▸ **Exercise task**
Reproduce the rows below, starting at the line that contains "The image size is (1104, 948)." and ending at the last line of the rows. Leave the pictures out.
· · · · · · ·
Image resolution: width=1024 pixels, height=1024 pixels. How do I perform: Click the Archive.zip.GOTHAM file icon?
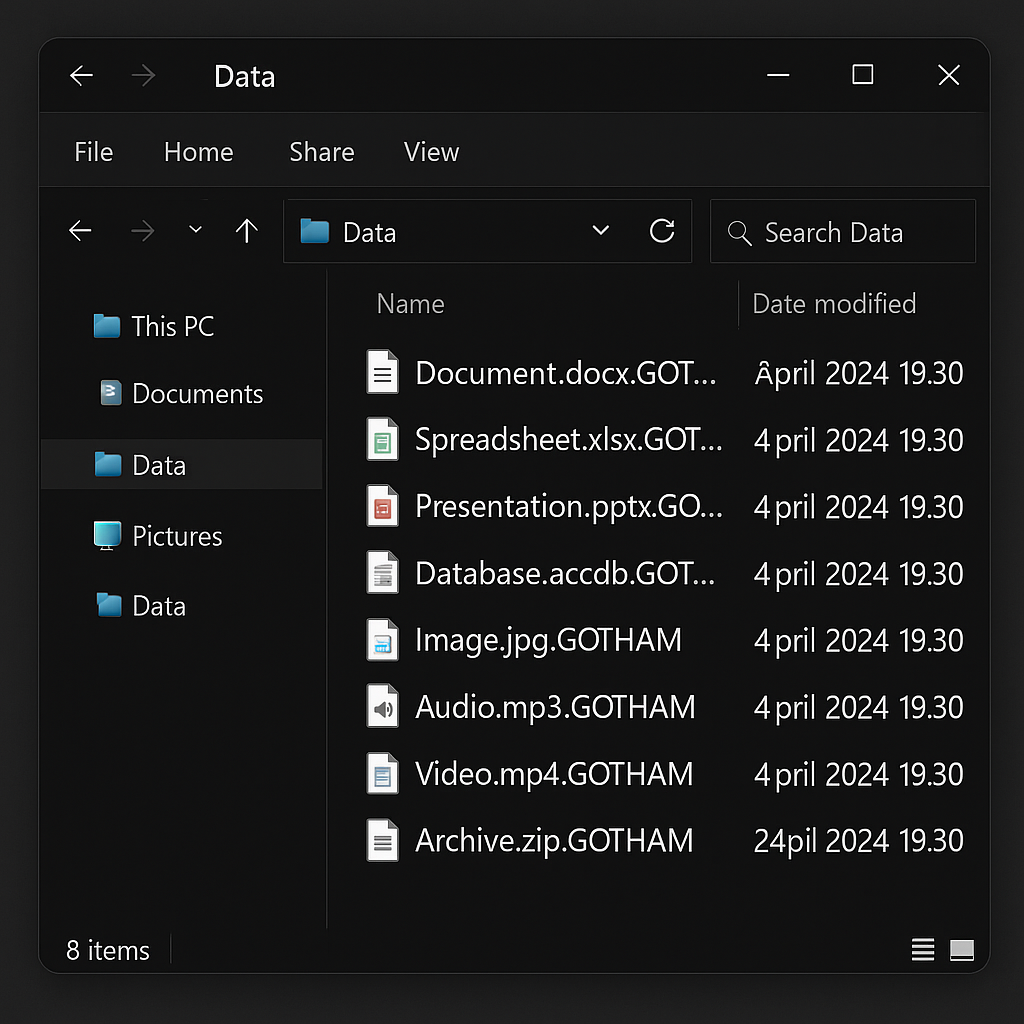coord(382,841)
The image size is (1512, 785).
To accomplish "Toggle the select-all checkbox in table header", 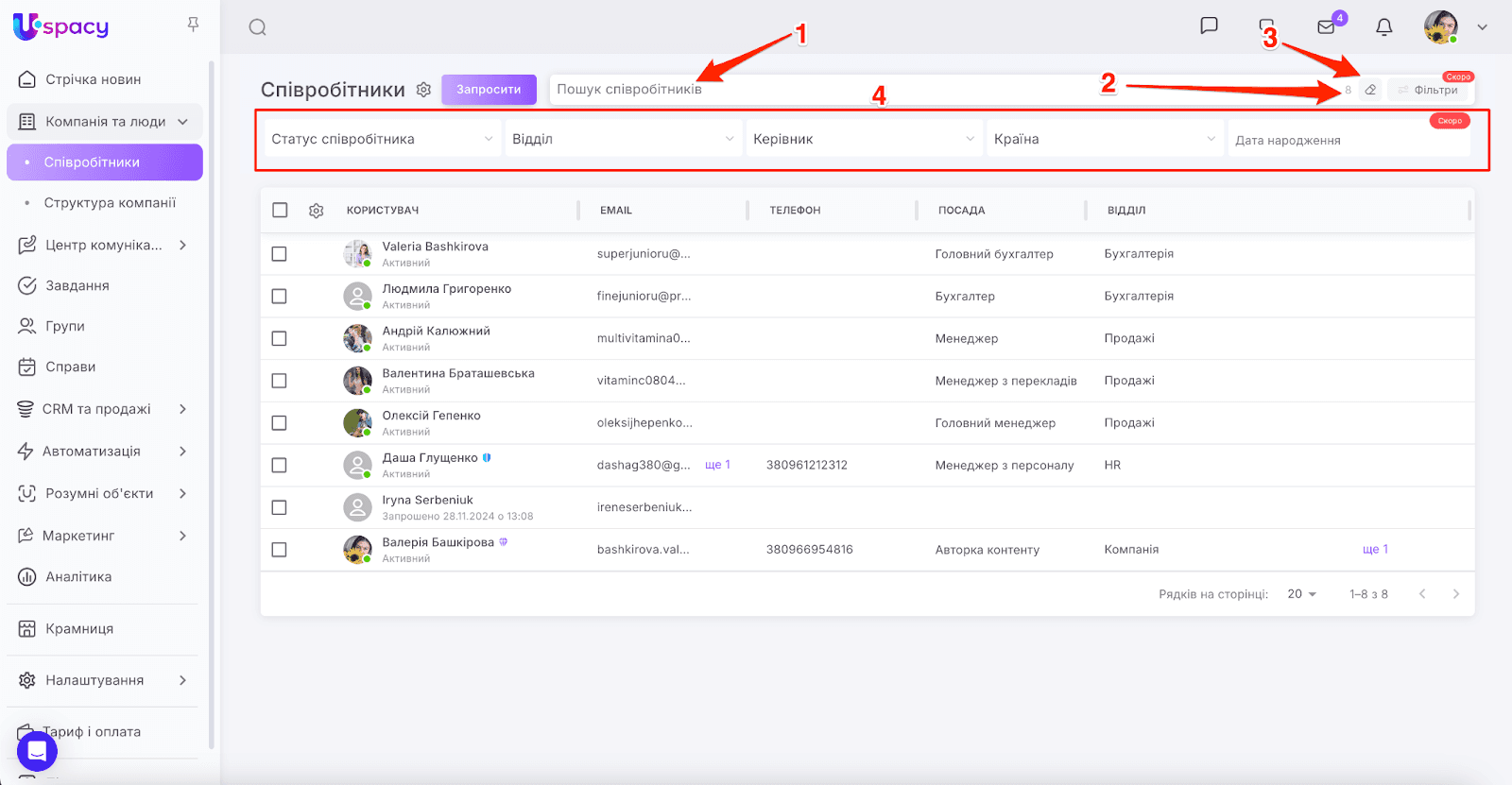I will coord(280,211).
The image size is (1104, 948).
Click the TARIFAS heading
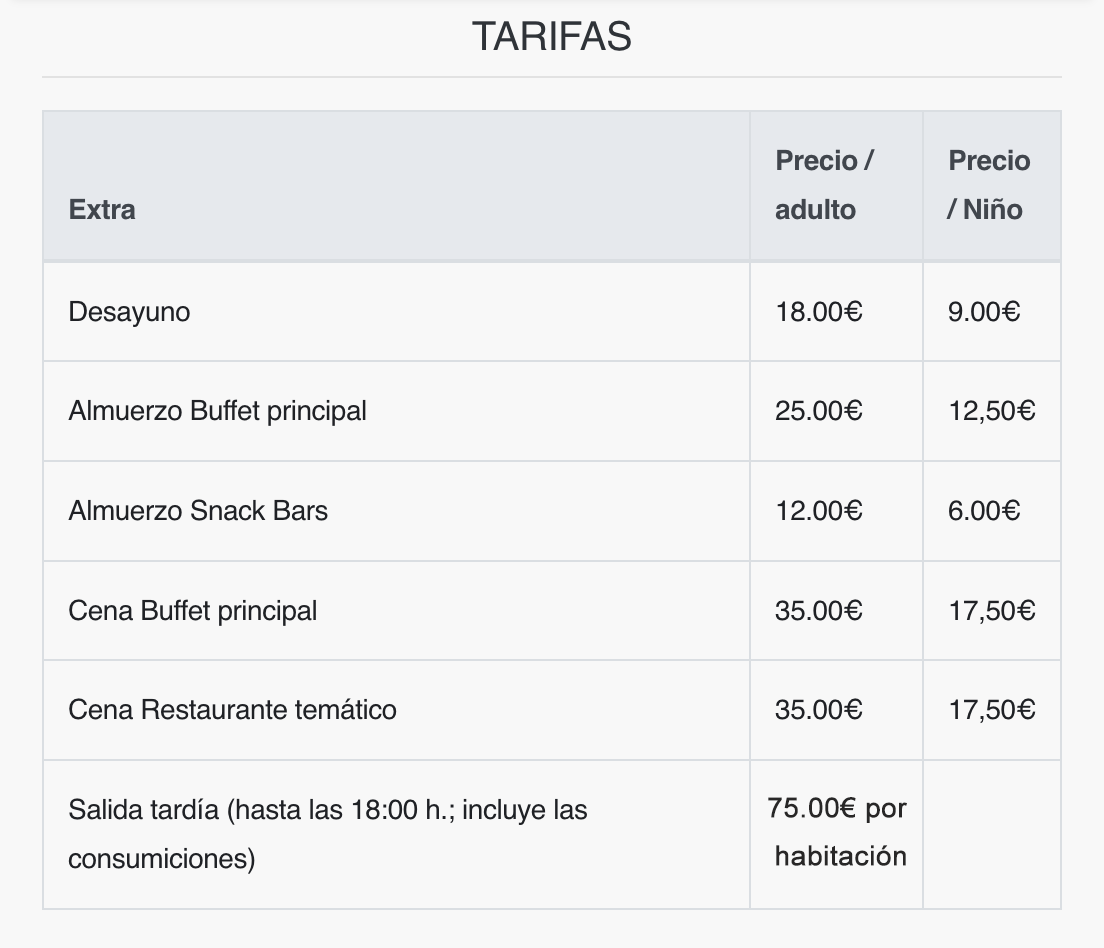[x=551, y=37]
· · · · · · ·
▸ **Answer for the task**
The image size is (1104, 948).
Click the TARIFAS heading
[x=551, y=37]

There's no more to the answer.